This month’s transcription is Ray Brown’s Bass line from “Surrey with the Fringe on Top” (Download: Surrey – Ray Brown – Transcription), off Barney Kessel’s album The Poll Winners Ride Again! This is a trio, and as such, makes an agreed upon harmony difficult.  There are standard changes that a tune can abide by, but there are so many common variations that are widely accepted, it makes it hard to know when chord changes are altered or if one person is just implying an alteration.  In a trio, this can be very difficult.  For instance, the musicians might be thinking of the song as having four measures on the one chord.  In this situation however, there are a dizzying amount of alterations that can and will be applied.  One such example as found in this piece is to play the one chord on measures one and three, and the five chord on measures two and four.  Another common approach for this tune is to play one measure on the one chord, the next on the two chord, the next on three, and back to the two chord.  Sliding in a “two-five” to your target chord is an extremely common technique that bass players can use at any time, even if no one else strictly observes these new alterations.  In a trio, when there are only two harmonic instruments, and one of them is taking a solo, it makes it impossible to tell whether alterations were intended to be hinted at, or if they are thought of as firm deviations.  What’s the difference?  The difference is in knowing when to use the idea.  If Ray Brown was implying a chord on top of a different chord, then that is how you would use the idea in your own playing.  In this transcription, I did my best to notate the chord changes that would be the most likely agreed upon by the musicians, and the most helpful to us to learn from Ray Brown’s lines.
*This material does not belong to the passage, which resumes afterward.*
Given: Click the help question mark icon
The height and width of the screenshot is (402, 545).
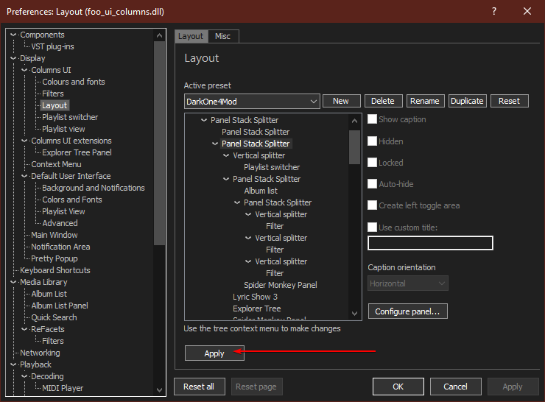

There are two main points that we can take from this recording.  One is to take licks from Brown’s solo, analyze them against the written chord symbols, memorize the idea, and add it to your bag of tricks.  The other is to listen to the recording, make note of certain measures where you like the walking line, analyze by the numbers what the idea is and apply to your own walking lines.  For instance, if you particularly liked measure 70, you would take the notes A, G, F#, D, and apply those notes to their chord symbols.  This would give you 1, b7, 3, 8 (same as 1).  Now take this idea, memorize it, and try to use it on all the 2-5’s that are a measure long during your practice time.  It’s important to apply them to walking through a real song.  Taking the idea through all 12 keys is good, but it must be applied to a real tune before you will find it easy available to use in a real situation.

One interesting idea is that instead of thinking chord scales for a solo, you can use color notes.  For instance, in the key of F major, the D chord is a minor seven chord.  If you see a 3-6-2-5 chord progression where the six chord is a dominant chord, such as D7 in the key of F major, this chord is only different from the F major scale by one note.  Instead of thinking mixolydian flat 13, you could just keep soloing in F major, but be sure to play an F# in the place of all F notes.  This will spell out the major third of your D7 without requiring you to think of an entirely new chord scale.  This can be particularly handy if the D7 lasts for only two beats and you are playing over 250 bpm.  Try this idea out..  Now for any jazz guys who are reading this and thinking that the 9 and 13 are also different, this is sometimes true, but only if you want to imply a temporary minor key center. If the changes are fast enough, it might be more prudent to stick to a generally major key center for the entire 3-6-2-5-1.

That’s it for this month.  Hope you enjoyed the tune, see you next time.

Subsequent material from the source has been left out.